Sofia Elkin regrets coming to the U.S.
An international student from Costa Rica, Elkin moved in with her mom in North Carolina in 2015, with every intention of staying here permanently. Back then, she said, a Trump presidency was still a joke.
Now, if she could do it again, the senior women’s studies major said she never would have left the Central American country.
“After 2016, I live in a constant battle every day of do I want to stay or leave,” Elkin said. “As an immigrant, I don’t feel welcome here.”
Elkin is one of a number of international students at the University of Maryland who say they’ve had doubts about their decision to study in the U.S. due to the political climate — and they’re not alone.
Nationwide, the number of new international students enrolling in U.S. schools declined from 2016 to 2018, according to the Institute of International Education. There was a 6.6 percent decrease in the 2017-18 school year from the year prior, following a 3.3 percent decrease in the 2016-17 school year from the previous year.
Schools like the University of Illinois at Urbana-Champaign have seen a notable dip in new foreign student enrollment. But the University of Maryland has been mostly spared. Since 2016, total international student enrollment has increased by 6 percent, though it remains stagnant as a portion of the student body, according to the university’s Office of Institutional Research, Planning and Assessment.
Growth has definitely plateaued, said Ross Lewin, Office of International Affairs associate vice president. What’s more, an early look at the data for the fall 2019 may show the beginning of a slight decrease, he said.
A recent publication by an international education non-profit, NAFSA: Association of International Educators, shows an increase in students citing concerns about the political climate, denials and delay in the visa application process and safety as reasons why they chose not to study in the U.S.
In recent months, there have been multiple high-profile cases of international students being sent back to their home countries upon arrival in the U.S. This happened to a Palestinian student set to begin his freshman year at Harvard, The New York Times reported, because of political posts people on his friends list had made on social media.
Around that same time, nine Chinese students returning as undergraduate students to Arizona State University were detained and denied re-entry, the Arizona Central reported. U.S. Customs and Border Protection did not provide an explanation for why, the university said in a statement on Sept. 3.
Engineering doctoral student Ramin Moradi said that the Trump administration’s crackdown on visa applications has especially deterred students like him, who are from Iran.
Since his election, Trump has pushed to curb legal immigration by increasing scrutiny on visa and green card applications. For example, in August, Trump announced a rule that would allow visa and green card application to be rejected if applicants have low incomes or have used government benefits, such as food stamps or housing vouchers.
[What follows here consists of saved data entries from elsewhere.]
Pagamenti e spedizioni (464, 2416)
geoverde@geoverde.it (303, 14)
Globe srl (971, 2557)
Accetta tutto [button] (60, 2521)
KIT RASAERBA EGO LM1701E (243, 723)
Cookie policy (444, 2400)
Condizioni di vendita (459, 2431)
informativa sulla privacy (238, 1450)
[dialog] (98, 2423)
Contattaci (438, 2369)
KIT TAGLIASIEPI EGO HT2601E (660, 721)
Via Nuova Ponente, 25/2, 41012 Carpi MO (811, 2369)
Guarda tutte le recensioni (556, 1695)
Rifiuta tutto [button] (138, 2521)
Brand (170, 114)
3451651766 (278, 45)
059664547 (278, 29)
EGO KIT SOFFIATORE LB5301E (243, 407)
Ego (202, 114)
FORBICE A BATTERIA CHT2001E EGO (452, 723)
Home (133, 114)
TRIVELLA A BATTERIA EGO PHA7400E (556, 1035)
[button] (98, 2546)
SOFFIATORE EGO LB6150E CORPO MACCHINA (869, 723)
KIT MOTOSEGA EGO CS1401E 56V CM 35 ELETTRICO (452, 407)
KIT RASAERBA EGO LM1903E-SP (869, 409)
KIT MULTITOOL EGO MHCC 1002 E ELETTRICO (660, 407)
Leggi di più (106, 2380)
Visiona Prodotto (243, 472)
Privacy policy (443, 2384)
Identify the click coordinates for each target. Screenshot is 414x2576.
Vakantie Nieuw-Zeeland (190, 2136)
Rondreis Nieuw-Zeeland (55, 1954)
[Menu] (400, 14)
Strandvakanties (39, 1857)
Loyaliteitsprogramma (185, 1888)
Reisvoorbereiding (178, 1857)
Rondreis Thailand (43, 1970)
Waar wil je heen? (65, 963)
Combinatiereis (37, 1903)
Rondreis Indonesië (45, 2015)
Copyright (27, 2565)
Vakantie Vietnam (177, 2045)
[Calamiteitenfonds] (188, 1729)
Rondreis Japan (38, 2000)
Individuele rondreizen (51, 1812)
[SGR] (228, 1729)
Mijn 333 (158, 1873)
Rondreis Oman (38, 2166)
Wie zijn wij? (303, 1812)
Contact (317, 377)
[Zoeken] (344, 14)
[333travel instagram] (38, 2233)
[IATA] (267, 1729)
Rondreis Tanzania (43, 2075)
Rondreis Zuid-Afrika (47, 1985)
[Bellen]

Under the Trump administration’s travel ban, an executive order that bans entry of most foreigners from seven, mostly Muslim-majority countries, Iranian students can still be granted student visas. However, they’re subject to an extreme vetting process and most Iranian students are issued single-entry visas, making their choice to study in the U.S. a commitment to not seeing their families again for several years, Moradi said. Those who return, even for a visit, risk not getting a visa to return to finish their programs.
Moradi’s one of the lucky ones, he said — he came to the U.S. before the travel ban was issued, and is studying on a multiple-entry visa. But he still hasn’t seen his family for a 1 ½ years, he said.
Even though he talks to his parents every few days, he’s hyper-aware that they’re getting older while he’s away. He knows the next time he sees his father in person, his hair will be grayer.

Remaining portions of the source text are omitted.